Fig 14.

Inactivation of ADAM17 reversed Cdc42 deletion-induced EC apoptosis. (A) Cell lysates of HUVECs transfected with scrambled siRNA, Cdc42 siRNA, or Cdc42 siRNA plus ADAM17 siRNA were analyzed by Western blotting using specific antibodies against Bax or Bcl-2. (B) The intensities of bands from three different experiments were quantitatively analyzed. (C through F) HUVECs were transfected with scrambled siRNA (C), Cdc42 siRNA (D), or Cdc42 siRNA plus Adam17 siRNA (E) and were cultured for 72 h.

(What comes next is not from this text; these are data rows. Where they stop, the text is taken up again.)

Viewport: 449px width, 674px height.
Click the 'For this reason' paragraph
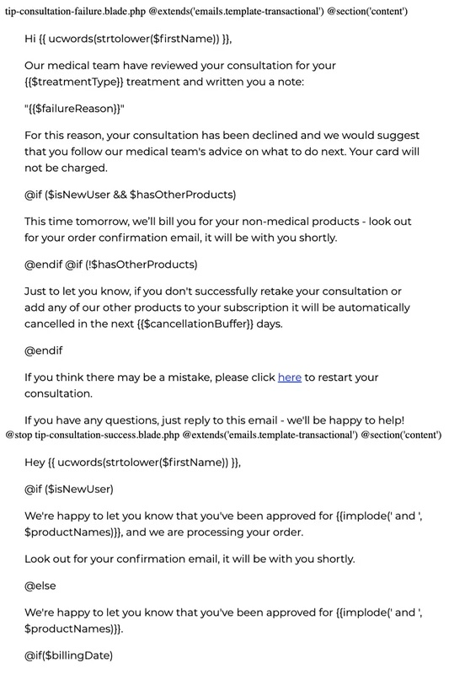pos(222,152)
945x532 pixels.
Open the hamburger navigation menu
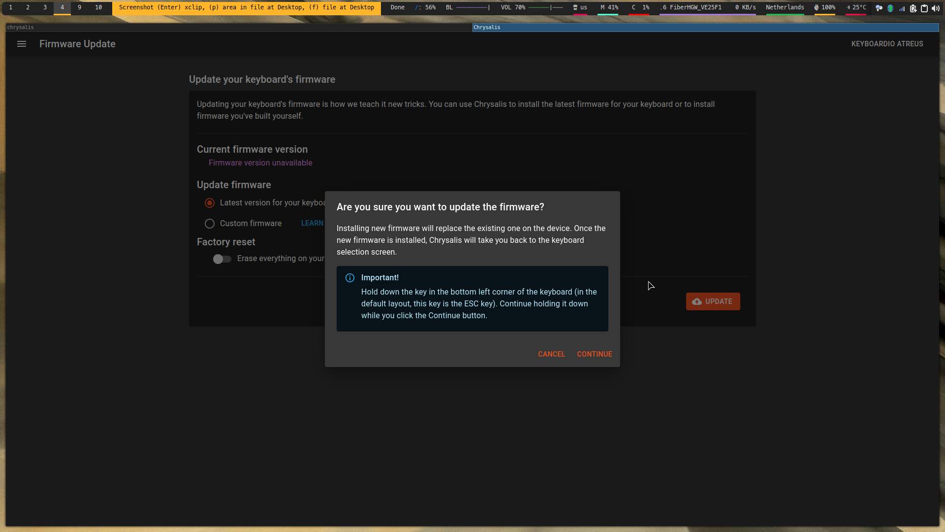tap(22, 44)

HUVEC nuclei were then labeled by propidium iodide (PI), and apoptotic cells were labeled by annexin V. (F) Quantitative analysis data show that ADAM17 knockdown significantly decreased Cdc42 deletion-induced apoptosis. (G through M) TUNEL staining revealed increased HUVEC apoptosis in Cdc42 knockdown cells (I and J) relative to that in control cells (G and H). The silencing of ADAM17 significantly reduced HUVEC apoptosis induced by the deletion of Cdc42 (K and L). The percentage of apoptotic HUVECs was quantitatively analyzed (M).